A França toma 'medidas apropriadas' após o aplicativo de corrida de marinheiros expor a localização do porta-aviões

A França afirma que está tomando "medidas apropriadas" após o uso inadvertido do aplicativo de exercícios Strava por um oficial naval ter permitido que jornalistas geolocalizassem o porta-aviões Charles de Gaulle, que está no Mediterrâneo, para ajudar a proteger os ativos e interesses franceses e aliados durante a guerra no Irã.


Por John Leicester | Associated Press

PARIS - O destacamento do porta-aviões neste mês não foi segredo e seu comandante chegou a informar jornalistas por videoconferência a bordo da embarcação nuclear de 42.000 toneladas.

Porta-aviões Charles de Gaulle | AP/Joeal Calupitan, arquivo

Ainda assim, o jornal francês Le Monde causou alvoroço ao usar o Strava para localizar um oficial da marinha que, segundo ele, usou o aplicativo de performance durante uma corrida matinal em 13 de março, permitindo que repórteres encontrassem o Charles de Gaulle no Mediterrâneo usando uma imagem de satélite tirada no mesmo dia.

O jornal disse na quinta-feira que acredita que o oficial estava correndo no porta-aviões ou em um de seus navios de escolta.

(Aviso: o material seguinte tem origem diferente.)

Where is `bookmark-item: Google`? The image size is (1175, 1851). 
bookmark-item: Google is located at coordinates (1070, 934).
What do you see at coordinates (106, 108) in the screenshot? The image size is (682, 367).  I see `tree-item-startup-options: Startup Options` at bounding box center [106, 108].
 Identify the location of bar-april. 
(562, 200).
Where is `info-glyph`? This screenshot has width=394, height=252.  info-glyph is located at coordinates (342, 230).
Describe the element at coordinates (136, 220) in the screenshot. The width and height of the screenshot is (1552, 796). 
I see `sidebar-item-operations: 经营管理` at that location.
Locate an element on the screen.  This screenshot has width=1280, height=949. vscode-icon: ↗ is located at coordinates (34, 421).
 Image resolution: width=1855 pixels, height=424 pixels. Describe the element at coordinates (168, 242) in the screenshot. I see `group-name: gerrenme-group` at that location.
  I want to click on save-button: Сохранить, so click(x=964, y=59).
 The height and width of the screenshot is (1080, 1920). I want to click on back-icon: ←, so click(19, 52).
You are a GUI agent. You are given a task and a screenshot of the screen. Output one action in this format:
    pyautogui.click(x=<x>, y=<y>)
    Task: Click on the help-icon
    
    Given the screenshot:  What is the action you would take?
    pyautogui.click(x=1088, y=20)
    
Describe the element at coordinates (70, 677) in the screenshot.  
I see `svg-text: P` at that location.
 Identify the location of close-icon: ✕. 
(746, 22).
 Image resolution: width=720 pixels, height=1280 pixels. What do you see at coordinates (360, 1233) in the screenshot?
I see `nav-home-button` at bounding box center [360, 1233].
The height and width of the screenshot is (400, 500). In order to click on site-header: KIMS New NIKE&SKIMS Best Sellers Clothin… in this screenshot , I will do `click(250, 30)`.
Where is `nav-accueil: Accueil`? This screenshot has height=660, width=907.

O porta-voz militar francês, coronel Guillaume Vernet, disse que o uso do Strava relatado pelo Le Monde "não está em conformidade com as diretrizes atuais. Medidas apropriadas estão sendo tomadas pelo comando."

"No exercício de suas funções, os marinheiros são regularmente informados sobre os riscos de segurança associados a dispositivos conectados, notadamente o uso das redes sociais em suas vidas privadas e o potencial de geolocalização por meio de aplicativos digitais", disse Vernet à Associated Press na sexta-feira.

"Para evitar qualquer divulgação de informações relacionadas a uma embarcação, diferentes níveis de restrições ao uso de dispositivos conectados são aplicados dentro da marinha francesa. Esses níveis de restrição são determinados pelo comando, dependendo do nível de ameaça", disse ele.

O contra-almirante francês Thibault Haudos de Possesse, comandante do grupo de porta-aviões, havia informado os repórteres em uma videochamada do Charles de Gaulle no mesmo dia da corrida matinal do oficial naval.

O comandante disse que vários navios de guerra, incluindo fragatas francesas e aliadas, escoltavam o porta-aviões, transportando 20 caças Rafale, dois aviões de vigilância Hawkeye e três helicópteros.

O Le Monde afirmou que divulgar a localização do grupo de ataque da companhia aérea quase em tempo real em uma plataforma digital pública é perigoso enquanto a guerra no Irã continua. Um ataque de drone em 12 de março teve como alvo uma base militar curda na região de Erbil, matando o soldado francês, o Sargento-Mor Arnaud Frion, e ferindo outros seis.

O presidente francês Emmanuel Macron anunciou esta semana o nome do próximo porta-aviões nuclear da França, que será maior que o Charles de Gaulle. A France Libre ("França Livre") de 10 bilhões de euros (US$ 11,5 bilhões), que deve entrar em serviço em 2038, terá capacidade para 30 caças Rafale e 2.000 marinheiros.

A nova embarcação terá um deslocamento de cerca de 80.000 toneladas e comprimento de 310 metros (1.017 pés), em comparação com 42.000 toneladas e 261 metros (856 pés) do Charles de Gaulle.